Information Security Governance, Sr. Manager
The Information Security Governance Sr. Manager is a key resource to ensuring Interac Corp. “Security First” principles are embedded in all environments. The successful candidate will have knowledge of principles in security policies and standards and modern practices and a good understanding of security aspects of the various technologies. As a member a dedicated Information Security team, the manager of Information Security Governance works closely with senior leadership, team members and staff across HR, Fraud, Operations, Infrastructure and Risk teams to ensure the organization is operating securely.
In this role, you are working with the various teams to maintain security posture of the organization. You want to know as much about the state of the environment as you can, and you can think outside the box when it comes to proposing solutions which will benefit the organization.
A key initiative will be achieving ISO 27001 Certification.
You’re great at…
Managing direct and indirect staff and responsible for ongoing recruitment, performance evaluation, coaching, development and mentoring a team of highly specialized security professional
Collaborate with senior leaders and make informed, risk-based recommendations to enhance the security posture of the organization, products and services.
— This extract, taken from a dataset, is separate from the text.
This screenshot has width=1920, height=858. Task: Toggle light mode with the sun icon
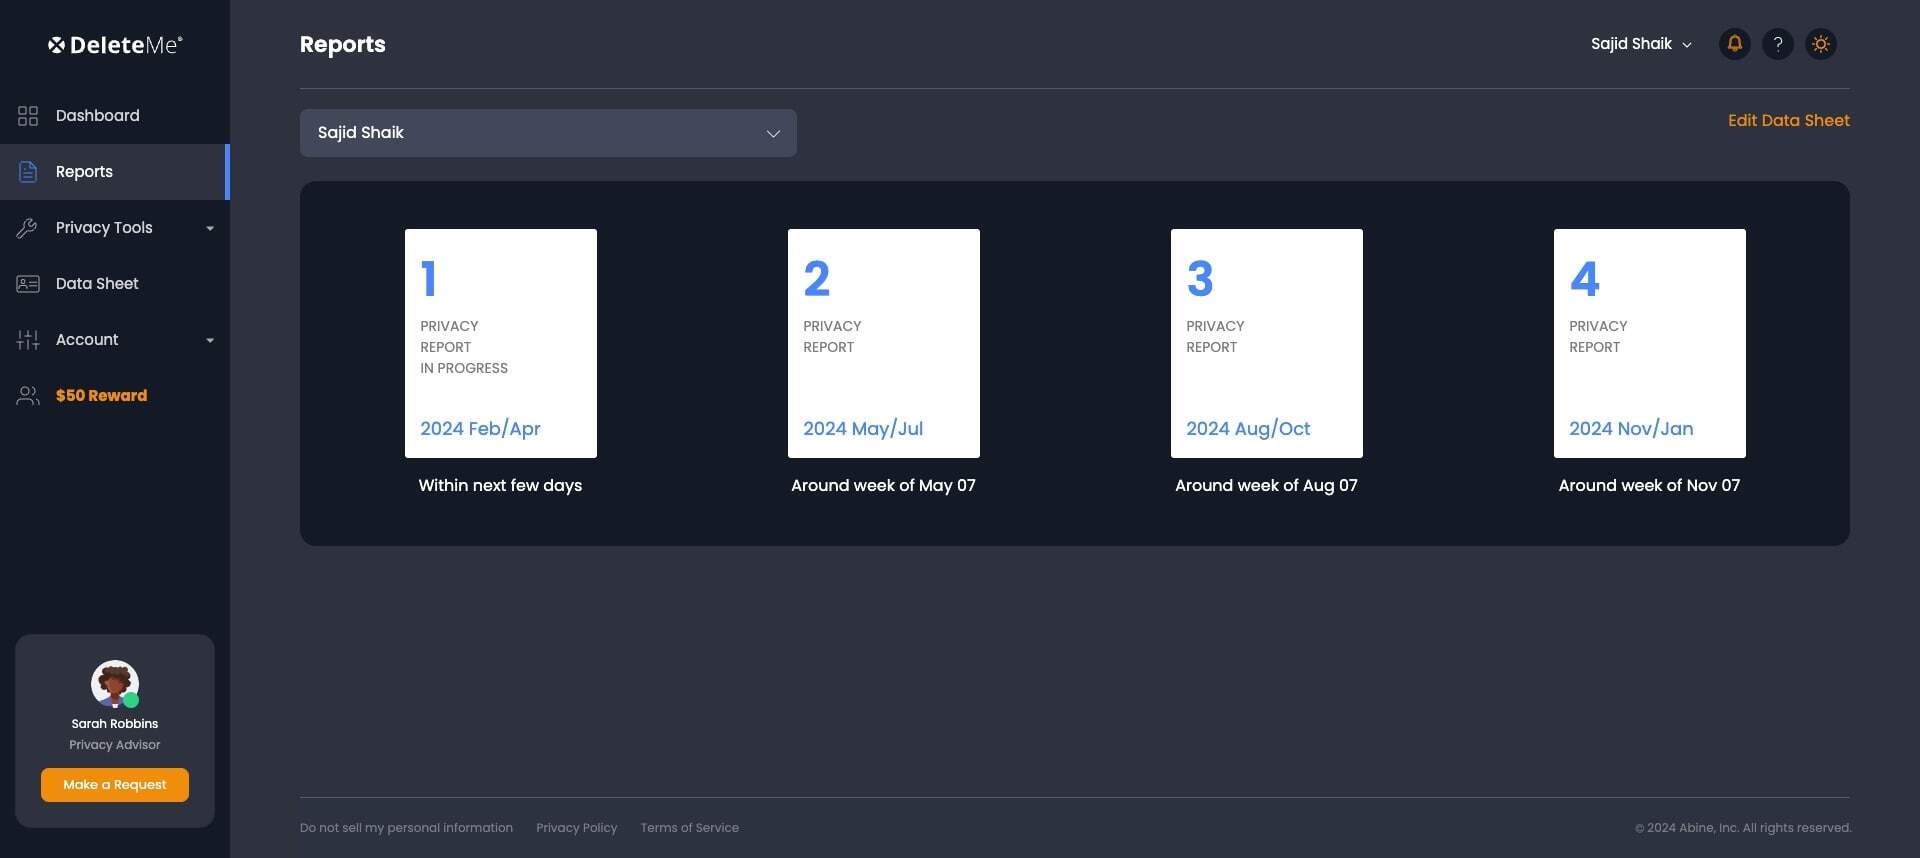point(1820,44)
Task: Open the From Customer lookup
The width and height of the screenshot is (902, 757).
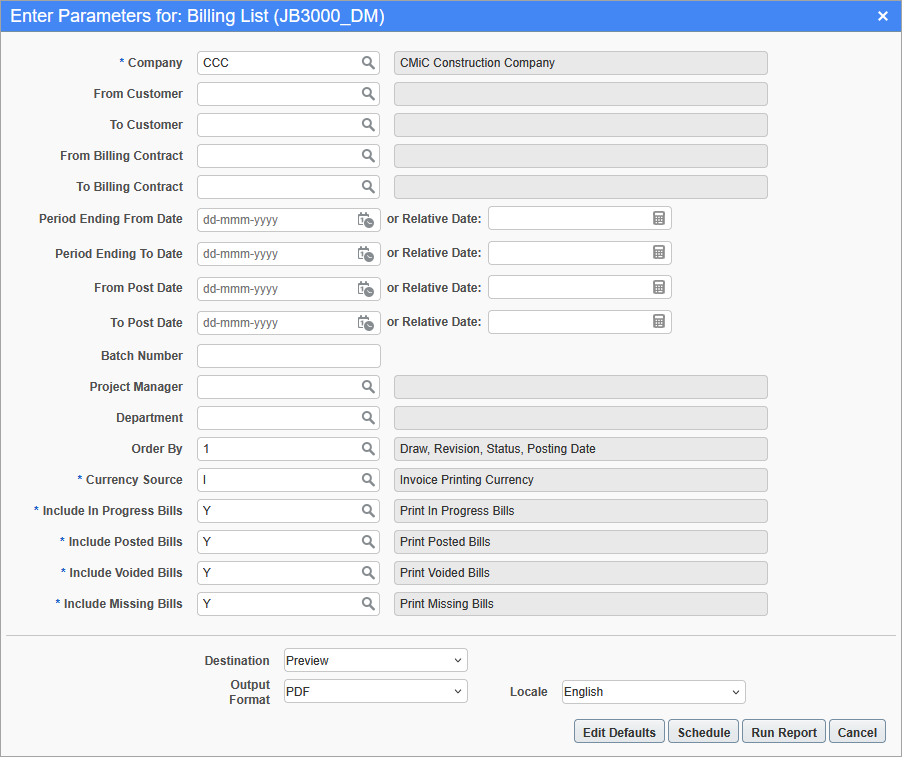Action: pos(369,93)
Define and implement the security risk assessment framework
Proactively contribute to governance initiatives, providing technical and business advice, as well as insight on management processes.
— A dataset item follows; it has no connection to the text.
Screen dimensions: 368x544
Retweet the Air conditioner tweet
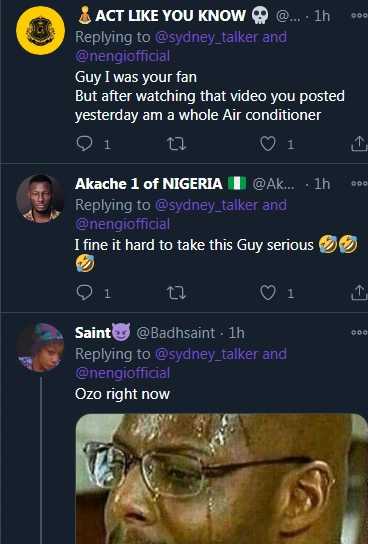[177, 143]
Contribute to the development of governance and risk-related company policies.
Align and refine Information Security policies and standards with industry best practices, pertinent regulations and standards bodies.
Develop and document security processes to support security Lifecyle in the SDLC, vendor management office, project management office.
Develop security requirements matrix mapped to organization’s policies and standards
Prepare and maintain risk register that identifies gaps during project, system and software lifecycles through security risk assessments or security reviews and track these for remediation
Prepare, track and maintain risk acceptances and security exceptions.
Leverage expertise in Information Security Management to prepare and conduct security assessments for both planned initiatives and unplanned instances.
Examine and interpret requirement documents and architecture diagrams and determine security risks to the organization
Weigh business needs against security concerns to help guide the business to make practical and informed risk decisions
Perform assessments of the security program and assist with assessments by third parties
Participate and support security related audit.
Serve as the key interface with external and internal auditors for security compliance related activities.
Support development of enhancement to security awareness program.
Provide security awareness training across the organization.
Create and update technical documents in line with company policies.
Evaluate and monitor third party vendors for security compliance.
Ensure that effective BCP/DR policies and plans are in place and maintained.
Keep abreast of the cybersecurity threats and assess their potential impact to Interac’s posture.
Who are you?
You have a Degree or Diploma in Information Technology and/or business, or combined relevant field experience and certifications.
You have 7+ years of experience working with or in Information Security, Information Security Governance, Security Risk Management in medium to large sized organizations.
You have 3+ years of experience leading a team and have strong and proven leadership capabilities with communication, coaching, influence, negotiation and conflict resolution.
You have experience with Information Security practice and processes including threat and risk assessments.
You are highly motivated, and results oriented with an ability to handle high pressure situations with key stakeholders.
You have strong service management and service delivery orientation.
You have excellent presentation skills and an ability to present complex information in a manner suitable for technical and non-technical audiences.
You have experience administrating GRC solution.
You have working experience with Information Security Control Policies and industry standards: PCI, ISO 27001/2, NIST 800 Series.
You have knowledge of the security of cloud environments, vulnerability assessments, identity and access management.
You have excellent knowledge in several areas of information security (domain knowledge)
You have a CISSP, CGEIT, CISA, CRISC, CISM and/or certifications.